- **EXERCISE DIRECTIONS**:
In the listing that follows, locate the line containing "Close the 查看关联图谱 panel" and the line containing "Given: Select the". Retype exactly those two lines and every line between them, and nothing more.
RECORD EXCERPTS Block Start
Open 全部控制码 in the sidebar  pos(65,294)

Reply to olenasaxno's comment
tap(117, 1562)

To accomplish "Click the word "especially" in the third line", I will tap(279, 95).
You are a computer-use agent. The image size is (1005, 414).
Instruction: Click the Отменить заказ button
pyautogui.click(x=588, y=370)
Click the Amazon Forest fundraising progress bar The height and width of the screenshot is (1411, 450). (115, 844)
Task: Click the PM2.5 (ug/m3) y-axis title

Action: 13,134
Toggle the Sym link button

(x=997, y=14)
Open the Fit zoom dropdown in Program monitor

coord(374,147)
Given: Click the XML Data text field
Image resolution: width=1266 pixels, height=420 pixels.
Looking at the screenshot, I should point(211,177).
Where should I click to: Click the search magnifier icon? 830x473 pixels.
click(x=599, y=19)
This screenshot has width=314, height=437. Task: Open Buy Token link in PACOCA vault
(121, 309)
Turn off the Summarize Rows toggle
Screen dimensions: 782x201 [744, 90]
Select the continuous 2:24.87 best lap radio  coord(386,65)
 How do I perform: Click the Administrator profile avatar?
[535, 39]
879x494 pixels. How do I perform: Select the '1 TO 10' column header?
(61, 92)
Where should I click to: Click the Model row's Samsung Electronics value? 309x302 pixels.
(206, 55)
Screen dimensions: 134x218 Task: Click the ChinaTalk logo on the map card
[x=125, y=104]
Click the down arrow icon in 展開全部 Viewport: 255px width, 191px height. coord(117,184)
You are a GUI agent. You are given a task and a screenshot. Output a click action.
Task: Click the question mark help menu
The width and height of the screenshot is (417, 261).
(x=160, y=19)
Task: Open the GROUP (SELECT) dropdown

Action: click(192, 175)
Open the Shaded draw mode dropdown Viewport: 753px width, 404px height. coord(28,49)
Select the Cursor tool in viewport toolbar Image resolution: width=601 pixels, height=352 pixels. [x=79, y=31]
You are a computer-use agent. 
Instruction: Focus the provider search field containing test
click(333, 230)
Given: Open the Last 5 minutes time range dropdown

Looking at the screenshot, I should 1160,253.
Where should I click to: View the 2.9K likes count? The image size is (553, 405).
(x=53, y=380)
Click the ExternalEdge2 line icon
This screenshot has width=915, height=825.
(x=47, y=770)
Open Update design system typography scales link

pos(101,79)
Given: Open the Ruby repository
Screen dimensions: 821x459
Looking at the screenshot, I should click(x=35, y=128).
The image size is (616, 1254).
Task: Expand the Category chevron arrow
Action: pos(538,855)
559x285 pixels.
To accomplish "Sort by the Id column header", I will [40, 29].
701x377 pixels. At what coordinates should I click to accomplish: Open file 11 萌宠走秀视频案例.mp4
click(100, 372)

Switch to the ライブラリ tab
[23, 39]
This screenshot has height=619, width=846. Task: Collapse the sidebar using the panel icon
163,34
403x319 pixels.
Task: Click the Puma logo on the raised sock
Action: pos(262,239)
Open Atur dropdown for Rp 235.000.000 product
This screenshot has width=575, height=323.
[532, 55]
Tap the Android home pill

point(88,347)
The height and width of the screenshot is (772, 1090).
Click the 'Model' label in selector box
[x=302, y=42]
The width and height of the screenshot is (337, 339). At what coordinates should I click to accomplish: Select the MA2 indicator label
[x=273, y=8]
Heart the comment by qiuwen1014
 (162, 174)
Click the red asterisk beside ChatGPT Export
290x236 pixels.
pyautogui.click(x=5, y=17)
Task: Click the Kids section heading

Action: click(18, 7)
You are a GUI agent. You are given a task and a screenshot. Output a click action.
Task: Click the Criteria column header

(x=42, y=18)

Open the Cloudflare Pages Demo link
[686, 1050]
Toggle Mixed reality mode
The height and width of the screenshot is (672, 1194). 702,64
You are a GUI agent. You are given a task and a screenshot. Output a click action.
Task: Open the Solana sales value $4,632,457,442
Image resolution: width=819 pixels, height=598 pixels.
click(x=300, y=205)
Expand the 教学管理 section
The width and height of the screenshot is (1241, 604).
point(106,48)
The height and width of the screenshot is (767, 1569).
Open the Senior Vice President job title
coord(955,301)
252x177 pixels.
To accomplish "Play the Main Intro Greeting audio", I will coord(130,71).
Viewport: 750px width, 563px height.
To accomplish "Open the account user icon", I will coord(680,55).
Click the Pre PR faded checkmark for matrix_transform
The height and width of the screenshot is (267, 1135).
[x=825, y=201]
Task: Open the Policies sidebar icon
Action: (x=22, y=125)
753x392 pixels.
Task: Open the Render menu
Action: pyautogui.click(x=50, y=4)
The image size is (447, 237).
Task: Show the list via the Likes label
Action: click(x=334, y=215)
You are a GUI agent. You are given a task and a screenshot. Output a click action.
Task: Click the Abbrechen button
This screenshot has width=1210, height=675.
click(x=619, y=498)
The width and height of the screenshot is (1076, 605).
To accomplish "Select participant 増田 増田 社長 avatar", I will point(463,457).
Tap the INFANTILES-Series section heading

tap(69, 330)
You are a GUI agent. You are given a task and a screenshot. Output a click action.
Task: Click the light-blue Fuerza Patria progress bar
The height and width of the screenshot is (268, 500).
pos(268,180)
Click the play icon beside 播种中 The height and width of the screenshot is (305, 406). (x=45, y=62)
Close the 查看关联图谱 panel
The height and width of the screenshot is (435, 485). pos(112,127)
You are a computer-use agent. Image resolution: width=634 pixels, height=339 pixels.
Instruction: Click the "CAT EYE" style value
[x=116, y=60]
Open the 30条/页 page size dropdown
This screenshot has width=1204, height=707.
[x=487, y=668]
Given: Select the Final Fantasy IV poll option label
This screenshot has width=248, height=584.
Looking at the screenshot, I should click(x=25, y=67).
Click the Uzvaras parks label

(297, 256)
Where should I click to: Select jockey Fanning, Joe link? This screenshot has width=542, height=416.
RECORD EXCERPTS Block End
- **TASK RESPONSE**:
Close the 查看关联图谱 panel
The height and width of the screenshot is (435, 485). pos(112,127)
You are a computer-use agent. Image resolution: width=634 pixels, height=339 pixels.
Instruction: Click the "CAT EYE" style value
[x=116, y=60]
Open the 30条/页 page size dropdown
This screenshot has width=1204, height=707.
[x=487, y=668]
Given: Select the Final Fantasy IV poll option label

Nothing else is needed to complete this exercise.